Studies on computational fluid dynamics and flow characteristics of auto‐dripping bioelectrochemical reactor (AutoDriBER): A rational basis for e‐urinal design

Summary Resource depletion and simultaneous increase in energy demand have driven the need for alternative energy solutions, such as Bioelectrochemical systems (BESs). In the last two decades, BESs have witnessed significant research and development, however, the technology is still not commercialized. Major challenges lie with large‐scale continuous operation, limited by the understudied fluid dynamic behavior of the system as a whole, and in particular of the anolyte. A continuous flow, auto dripping bioelectrochemical reactor (AutoDriBER) was therefore developed and modeled in the present study.

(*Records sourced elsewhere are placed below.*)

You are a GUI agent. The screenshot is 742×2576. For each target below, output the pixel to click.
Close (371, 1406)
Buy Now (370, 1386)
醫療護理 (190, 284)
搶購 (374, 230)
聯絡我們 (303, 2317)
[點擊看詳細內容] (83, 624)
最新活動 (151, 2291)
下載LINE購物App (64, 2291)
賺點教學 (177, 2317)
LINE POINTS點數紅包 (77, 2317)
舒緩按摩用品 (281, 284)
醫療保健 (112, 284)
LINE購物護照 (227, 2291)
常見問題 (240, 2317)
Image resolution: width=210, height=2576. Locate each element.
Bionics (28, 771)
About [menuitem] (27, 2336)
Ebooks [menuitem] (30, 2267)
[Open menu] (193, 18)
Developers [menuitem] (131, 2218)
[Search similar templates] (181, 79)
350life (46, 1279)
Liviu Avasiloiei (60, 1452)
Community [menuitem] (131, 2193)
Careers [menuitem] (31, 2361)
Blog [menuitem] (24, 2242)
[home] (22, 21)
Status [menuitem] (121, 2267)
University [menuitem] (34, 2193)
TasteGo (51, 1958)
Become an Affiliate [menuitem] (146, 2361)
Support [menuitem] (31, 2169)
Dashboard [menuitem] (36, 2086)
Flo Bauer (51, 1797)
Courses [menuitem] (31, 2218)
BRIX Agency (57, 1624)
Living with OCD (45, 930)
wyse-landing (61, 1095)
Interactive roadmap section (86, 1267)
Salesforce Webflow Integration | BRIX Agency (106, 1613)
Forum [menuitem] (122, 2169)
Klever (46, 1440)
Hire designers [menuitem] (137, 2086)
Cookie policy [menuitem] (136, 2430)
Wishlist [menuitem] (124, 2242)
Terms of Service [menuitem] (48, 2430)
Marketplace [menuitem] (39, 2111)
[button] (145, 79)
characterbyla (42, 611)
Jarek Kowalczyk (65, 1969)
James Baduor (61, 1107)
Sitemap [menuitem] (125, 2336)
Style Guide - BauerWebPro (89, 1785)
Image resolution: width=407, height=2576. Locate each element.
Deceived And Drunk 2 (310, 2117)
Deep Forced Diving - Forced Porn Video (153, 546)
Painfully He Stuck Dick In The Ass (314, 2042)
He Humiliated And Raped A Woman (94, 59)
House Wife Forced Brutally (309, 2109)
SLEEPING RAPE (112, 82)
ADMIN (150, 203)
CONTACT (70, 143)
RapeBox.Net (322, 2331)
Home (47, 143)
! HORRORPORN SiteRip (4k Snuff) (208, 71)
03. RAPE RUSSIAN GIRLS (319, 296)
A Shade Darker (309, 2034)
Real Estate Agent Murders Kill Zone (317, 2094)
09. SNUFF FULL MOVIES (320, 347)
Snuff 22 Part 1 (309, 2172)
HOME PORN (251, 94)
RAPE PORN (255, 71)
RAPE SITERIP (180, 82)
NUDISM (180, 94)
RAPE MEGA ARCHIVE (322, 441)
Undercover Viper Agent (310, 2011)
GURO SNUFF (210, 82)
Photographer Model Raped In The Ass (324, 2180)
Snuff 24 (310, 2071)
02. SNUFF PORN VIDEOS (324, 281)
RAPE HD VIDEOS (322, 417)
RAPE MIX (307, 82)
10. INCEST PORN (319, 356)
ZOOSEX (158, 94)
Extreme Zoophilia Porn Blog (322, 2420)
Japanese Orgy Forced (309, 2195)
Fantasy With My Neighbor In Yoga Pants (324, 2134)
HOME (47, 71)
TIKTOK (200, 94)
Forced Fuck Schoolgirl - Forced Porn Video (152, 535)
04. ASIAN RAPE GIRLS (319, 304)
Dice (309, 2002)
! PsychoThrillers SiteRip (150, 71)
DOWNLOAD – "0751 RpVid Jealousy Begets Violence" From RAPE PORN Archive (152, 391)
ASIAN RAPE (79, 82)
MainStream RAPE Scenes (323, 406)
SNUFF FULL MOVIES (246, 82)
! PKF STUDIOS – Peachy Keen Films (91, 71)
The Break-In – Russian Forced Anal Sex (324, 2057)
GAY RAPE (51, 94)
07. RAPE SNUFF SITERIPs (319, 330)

The optimum flow rate, under which AutoDriBER achieved 2.91 ± 0.29 V, 1.02 W/m2, and 88.29 ± 1.83% operating voltage, power density, and COD removal, respectively, was 10 mL/min. COD reduction was highest, 91.24 ± 1.52%, at 5 mL/min flow rate. The present findings form an initial step towards optimizing complex designs and overcoming limitations for the scale‐up of continuous flow bioelectrochemical reactors. A continuous flow, auto dripping bioelectrochemical reactor (AutoDriBER) was developed. Computational fluid dynamic modeling of AutoDriBER was done. AutoDriBER achieved up to 2.91 ± 0.29 V, 1.02 W/m2, and 88.29 ± 1.83% at 10 mL/min. Highest COD reduction 91.24 ± 1.52%, was, at 5 mL/min flow rate.